The point is to think about the implications of any widespread modern infrastructure of any kind (as an exercise, what if iCloud is wildy successful with 500M users, and terrorists target the 2 or 3 data centers housing it? Or just the power cables feeding them?). All these issues are made much more worth thinking about due to sheer size and scale. The state of things now or 6 months from now is not the concern.

Markus H writes:

OS X 10.8 still allows you to disable application signing completely at any given moment.

And how many iOS apps have been pulled from actual devices so far?

DIGLLOYD: Still and so far.

John W writes:

You've failed on some crucial fact-checking on your recent article on application signing. The code-signing check only applies to applications which are currently quarantined, per Apple's new Developer ID Tutorial. The "quarantine bit" is seen in the now-familiar dialog in OS X (since 10.5) that queries the user whether they're sure they want to open an application file downloaded from the web. Once the quarantine bit is unset, the file is assumed-good forever more.
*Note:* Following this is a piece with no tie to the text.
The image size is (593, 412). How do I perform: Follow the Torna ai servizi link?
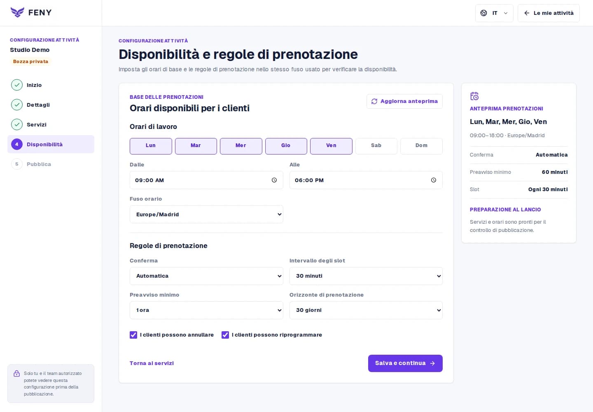point(152,363)

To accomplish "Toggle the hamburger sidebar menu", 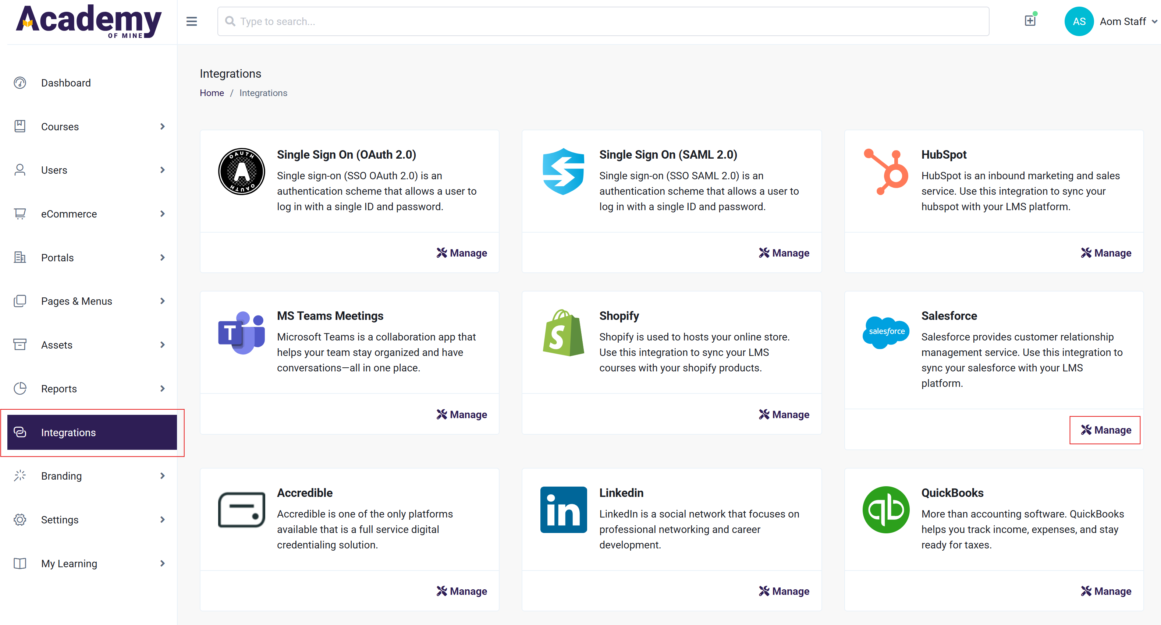I will pyautogui.click(x=192, y=21).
To rephrase: once an application is installed, Apple has no ability to cause it to stop running remotely. They can only prevent future installs from working, for apps signed with revoked Developer ID certificates. This is precisely what's needed to stop malware propagation, without overstepping into interfering with the operation of a user's system.
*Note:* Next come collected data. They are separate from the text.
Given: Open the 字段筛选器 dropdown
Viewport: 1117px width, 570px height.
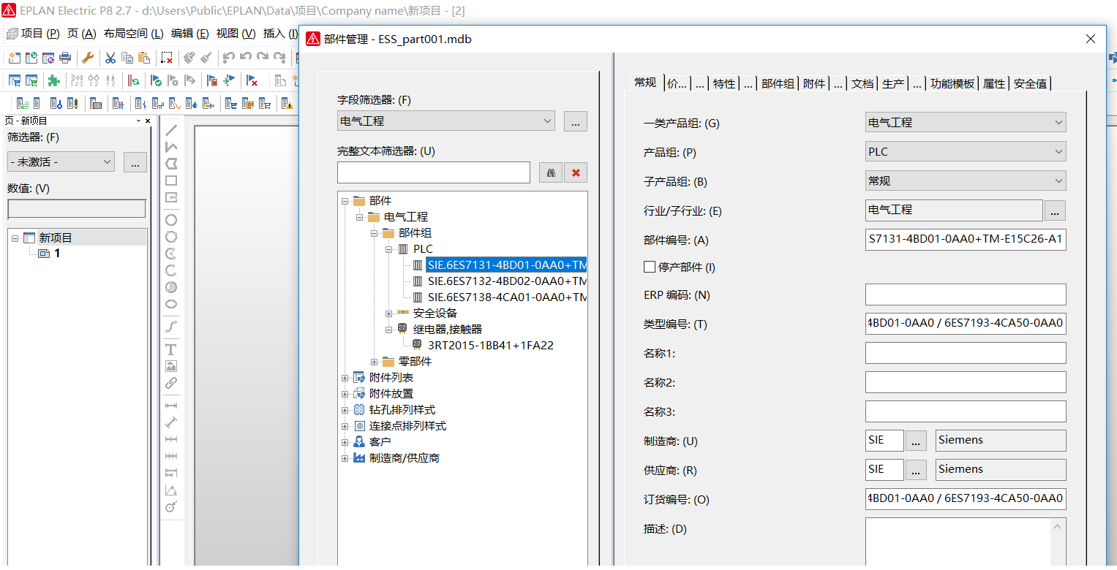Looking at the screenshot, I should 445,121.
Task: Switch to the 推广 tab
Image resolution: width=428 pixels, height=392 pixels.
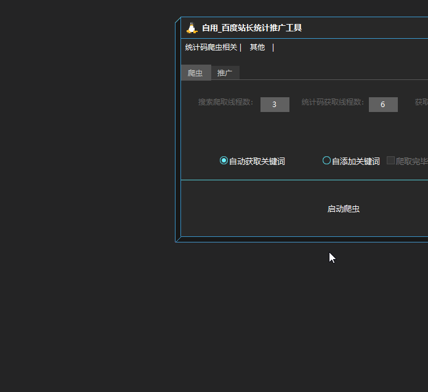Action: pyautogui.click(x=225, y=73)
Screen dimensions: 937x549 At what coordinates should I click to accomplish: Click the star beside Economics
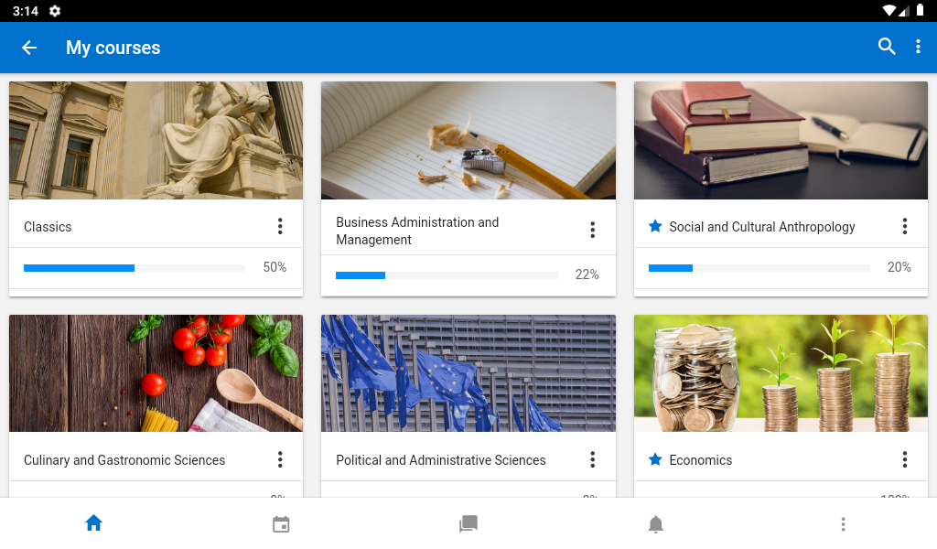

In fact, I'll go one further: this is pretty close to the holy grail that knowledgable application developers and users have sought for ages. Prior to now, this required a cumbersome sequence of steps:

  1. The developer must create a public-key encryption key-pair, and publish the public key on known key servers, such as pgp.mit.edu.
  2. The developer signs the distribution packaging for a new release (archive file, disk image file, etc.) with the developer's private PGP/gnupg key. This creates a signature file for the app's released files.
  3. The user must download both the app's file and the signature.
  4. The user must install and use relatively obscure command line utilities (e.g. gnupg).
  5. The user must remember to perform the signature check.
  6. Ideally, the developer's signature should be trusted by some mechanism such as a "chain of trust". Without this, any bad actor could simply follow the steps above to create a "signed" app package, one not signed by the original developer(s).

Most readers' eyes will have glazed over somewhere in the middle of step 1, which highlights the problems that prevented this from being effective in the real-world. First, the process above was suitable, at best, for use by trained professionals such as system administrators and software developers. Many of them didn't even bother. Second, establishing a chain of trust for all the packages one might need to install and use was usually a prohibitive amount of work, which undermines the effectiveness of the whole affair.
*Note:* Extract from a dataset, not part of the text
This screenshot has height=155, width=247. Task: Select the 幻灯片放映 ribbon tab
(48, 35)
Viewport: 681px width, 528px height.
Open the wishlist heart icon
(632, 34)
With Mountain Lion, Apple has automated this process and put the control over the level of application access into the hands of the end-user. End users may opt-out of the checking process entirely -- any app from any source may be installed. The default is to allow apps which are signed by Apple for the Mac App store, or signed with a free Developer ID provided by Apple. Finally, users may opt-in to the most restrictive path -- only Mac App store applications may be installed.

A summary of Gatekeeper and its implications from an independent Mac developer was written on Panic's blog, which summarizes the state of affairs as well as Apple's positioning regarding these changes (with praise and critique in turns) quite well.

DIGLLOYD: Agreed, Apple is now making accessible to an ordinary user what has been a technically challening app verification process that only geeks have been willing to use. And yes, there is a 'bypass' in place now. And that could never, ever, ever be changed? Blue skies.

This response is concrete-bound thinking in the here and now. But a trend is in motion, and it only takes a little time for infrastructure to develop to a point where some ugly things become real possibilities. What is exactly the case now or even when Mac OS X 'Mountain Lion' is released is hardly relevant to the conceptual issues involved; my concern is with where this is all leading.